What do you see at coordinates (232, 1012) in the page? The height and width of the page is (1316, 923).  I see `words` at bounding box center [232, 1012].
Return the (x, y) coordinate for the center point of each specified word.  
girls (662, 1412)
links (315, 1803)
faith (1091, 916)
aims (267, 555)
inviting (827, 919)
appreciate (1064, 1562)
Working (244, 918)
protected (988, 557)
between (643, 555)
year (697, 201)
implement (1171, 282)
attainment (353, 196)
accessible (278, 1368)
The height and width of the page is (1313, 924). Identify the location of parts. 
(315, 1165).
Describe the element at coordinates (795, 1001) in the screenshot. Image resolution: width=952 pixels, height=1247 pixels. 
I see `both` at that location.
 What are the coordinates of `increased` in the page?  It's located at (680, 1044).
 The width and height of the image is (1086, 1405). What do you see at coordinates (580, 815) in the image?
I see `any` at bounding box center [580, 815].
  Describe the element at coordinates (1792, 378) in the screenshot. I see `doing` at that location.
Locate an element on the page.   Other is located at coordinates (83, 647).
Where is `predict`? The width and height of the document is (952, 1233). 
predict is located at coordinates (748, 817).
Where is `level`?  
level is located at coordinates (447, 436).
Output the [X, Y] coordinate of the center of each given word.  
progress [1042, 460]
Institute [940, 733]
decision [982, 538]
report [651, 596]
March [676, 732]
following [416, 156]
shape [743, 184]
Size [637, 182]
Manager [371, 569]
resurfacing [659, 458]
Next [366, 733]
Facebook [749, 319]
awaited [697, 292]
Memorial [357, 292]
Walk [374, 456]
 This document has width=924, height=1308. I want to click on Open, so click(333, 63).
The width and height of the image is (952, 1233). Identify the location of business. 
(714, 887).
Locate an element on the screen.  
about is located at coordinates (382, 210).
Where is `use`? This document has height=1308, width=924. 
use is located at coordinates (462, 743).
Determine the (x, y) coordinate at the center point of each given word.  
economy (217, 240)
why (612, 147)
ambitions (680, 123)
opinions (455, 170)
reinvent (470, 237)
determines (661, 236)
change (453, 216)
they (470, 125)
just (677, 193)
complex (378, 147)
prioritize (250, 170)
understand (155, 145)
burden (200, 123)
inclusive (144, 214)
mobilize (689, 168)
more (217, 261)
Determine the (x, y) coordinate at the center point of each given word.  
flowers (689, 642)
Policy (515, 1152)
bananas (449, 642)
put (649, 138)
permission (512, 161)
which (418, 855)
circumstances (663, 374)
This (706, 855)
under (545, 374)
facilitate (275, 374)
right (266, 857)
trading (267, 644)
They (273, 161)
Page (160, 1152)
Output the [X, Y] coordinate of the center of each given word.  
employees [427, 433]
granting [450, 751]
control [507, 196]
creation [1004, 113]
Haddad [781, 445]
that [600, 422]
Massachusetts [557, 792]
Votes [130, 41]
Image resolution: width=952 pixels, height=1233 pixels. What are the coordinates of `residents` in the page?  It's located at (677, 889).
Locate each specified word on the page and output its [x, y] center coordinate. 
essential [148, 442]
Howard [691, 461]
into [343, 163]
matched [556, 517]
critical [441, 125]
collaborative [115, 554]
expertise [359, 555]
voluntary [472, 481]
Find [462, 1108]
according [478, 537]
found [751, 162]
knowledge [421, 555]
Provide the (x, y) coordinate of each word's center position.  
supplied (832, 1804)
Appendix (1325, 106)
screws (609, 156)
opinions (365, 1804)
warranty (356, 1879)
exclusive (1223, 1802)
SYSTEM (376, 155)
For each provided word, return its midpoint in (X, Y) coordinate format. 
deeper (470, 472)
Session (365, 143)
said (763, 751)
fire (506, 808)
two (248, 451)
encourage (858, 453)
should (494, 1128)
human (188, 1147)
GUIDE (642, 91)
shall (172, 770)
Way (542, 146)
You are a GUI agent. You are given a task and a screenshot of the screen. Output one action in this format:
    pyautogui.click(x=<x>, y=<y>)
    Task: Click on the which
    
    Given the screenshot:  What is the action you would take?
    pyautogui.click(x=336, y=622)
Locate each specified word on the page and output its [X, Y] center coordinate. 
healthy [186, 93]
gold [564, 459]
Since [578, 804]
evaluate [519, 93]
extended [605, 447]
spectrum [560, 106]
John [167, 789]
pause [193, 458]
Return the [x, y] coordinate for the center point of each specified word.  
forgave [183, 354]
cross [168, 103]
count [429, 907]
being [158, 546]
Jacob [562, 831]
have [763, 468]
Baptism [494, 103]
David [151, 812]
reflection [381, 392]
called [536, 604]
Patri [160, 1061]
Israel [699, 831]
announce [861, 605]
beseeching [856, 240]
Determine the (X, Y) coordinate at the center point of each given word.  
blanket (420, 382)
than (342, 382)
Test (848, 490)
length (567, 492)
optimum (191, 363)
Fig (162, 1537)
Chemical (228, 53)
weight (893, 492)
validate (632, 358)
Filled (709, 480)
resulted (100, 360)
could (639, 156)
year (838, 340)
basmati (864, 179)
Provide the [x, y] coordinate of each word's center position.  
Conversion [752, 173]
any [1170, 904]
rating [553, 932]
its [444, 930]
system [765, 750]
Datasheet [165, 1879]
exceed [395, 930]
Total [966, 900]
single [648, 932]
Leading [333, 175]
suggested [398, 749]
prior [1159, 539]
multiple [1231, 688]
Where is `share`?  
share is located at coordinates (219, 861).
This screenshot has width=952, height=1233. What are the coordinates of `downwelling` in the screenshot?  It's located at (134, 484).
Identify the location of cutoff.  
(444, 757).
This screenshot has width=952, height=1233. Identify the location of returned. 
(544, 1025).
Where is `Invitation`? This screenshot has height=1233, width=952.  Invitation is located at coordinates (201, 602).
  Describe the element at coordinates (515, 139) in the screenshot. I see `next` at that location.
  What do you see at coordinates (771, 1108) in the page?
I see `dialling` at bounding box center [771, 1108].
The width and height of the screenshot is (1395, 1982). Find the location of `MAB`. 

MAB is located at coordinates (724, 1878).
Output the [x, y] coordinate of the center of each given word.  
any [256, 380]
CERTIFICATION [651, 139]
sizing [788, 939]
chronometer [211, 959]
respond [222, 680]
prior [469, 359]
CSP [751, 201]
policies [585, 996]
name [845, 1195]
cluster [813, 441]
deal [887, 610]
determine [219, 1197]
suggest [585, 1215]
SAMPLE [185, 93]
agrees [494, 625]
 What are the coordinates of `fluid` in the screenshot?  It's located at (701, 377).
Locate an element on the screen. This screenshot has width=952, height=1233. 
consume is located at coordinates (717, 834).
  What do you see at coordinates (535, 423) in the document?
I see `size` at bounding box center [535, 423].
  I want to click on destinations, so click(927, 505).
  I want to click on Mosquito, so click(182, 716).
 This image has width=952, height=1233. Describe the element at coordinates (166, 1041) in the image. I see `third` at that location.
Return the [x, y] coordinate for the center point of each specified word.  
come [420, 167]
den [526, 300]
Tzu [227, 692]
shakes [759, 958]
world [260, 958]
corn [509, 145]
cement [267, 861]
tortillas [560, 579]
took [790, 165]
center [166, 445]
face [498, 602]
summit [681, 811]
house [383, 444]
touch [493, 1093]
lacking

######

Return each line of the material above that contains the word "action".

You are a GUI agent. You are given a task and a screenshot of the screen. Output one action in this format:
    Given the screenshot:  What is the action you would take?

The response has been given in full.